Dear Statalist members,

I am analysing a balanced panel with about 2400 firms for 12 years (Stata 13). My main goal is to analyse the effect of three dummy variables which are proxies for technological innovations (investict, product_inno, process_inno) on either the amount or the share of high skilled employees. My control variables include investment (absolute numbers, many zeros), total number of employees, average wages over all employees, the export share (as share of total sales) a dummy for a collective bargaining agreement (collective), the state of the art of production equipment (tech) and if the firm deals with RnD (dummy), and some more.

Conducting several tests with the help of statalist members has led me to conclude that my data is non-normally distributed (high skilled employees, investment, total employees, export share have many smaller values) and scatter plots show a non-linear relationship between my dependent variable and the independent ones. Due to the high number of meaningful (not censored) zeros in high skilled, investment and export share, I cannot use a log transformation.

INFORMATION SUPPLIED:
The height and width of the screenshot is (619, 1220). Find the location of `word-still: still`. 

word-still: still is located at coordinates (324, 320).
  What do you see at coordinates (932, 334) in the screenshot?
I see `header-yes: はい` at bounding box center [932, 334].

PROBLEMS TO SOLVE:
a) In the Statalist post about panel data, which variables does the poster say have many smaller values?
b) Write the next part of the Statalist post about panel data, picking up right after its last sentence.
The lines have nothing to do with the Statalist post.

ANSWER SET:
a) High skilled employees, investment, total employees, and export share.

b)
After extensive research and the before mentioned help of statalist members (C. Lazarro and J. Wooldridge, thanks a lot again) i have concluded that I am basically left with two options: using the absolute number of high skilled employees and -xtpoisson, fe vce(robust)- or using the share of high skilled people (highskill/total) and a fractional response model like the one used in Papke and Woodlridge (2008).

First Question:

The problem with the poisson model is that (besides insignificance, which might well be possible) a misspecification test of the form

Code:
 xtpoisson highskill investict product_inno process_inno lntotal avwages collective exportshare investment rnd tech i.industry i.year, fe vce(robust)
predict xbhat, xb
g xbhatsq=xbhat^2
g xbhatcu=xbhat^3
xtpoisson highskill investict product_inno process_inno lntotal avwages collective exportshare investment rnd tech xbhatsq xbhatcu i.industry i.year, fe vce(robust)
test xbhatsq xbhatcu
turns out significant 0.0000 implying a model misspecification. Is there any other specification which might work better?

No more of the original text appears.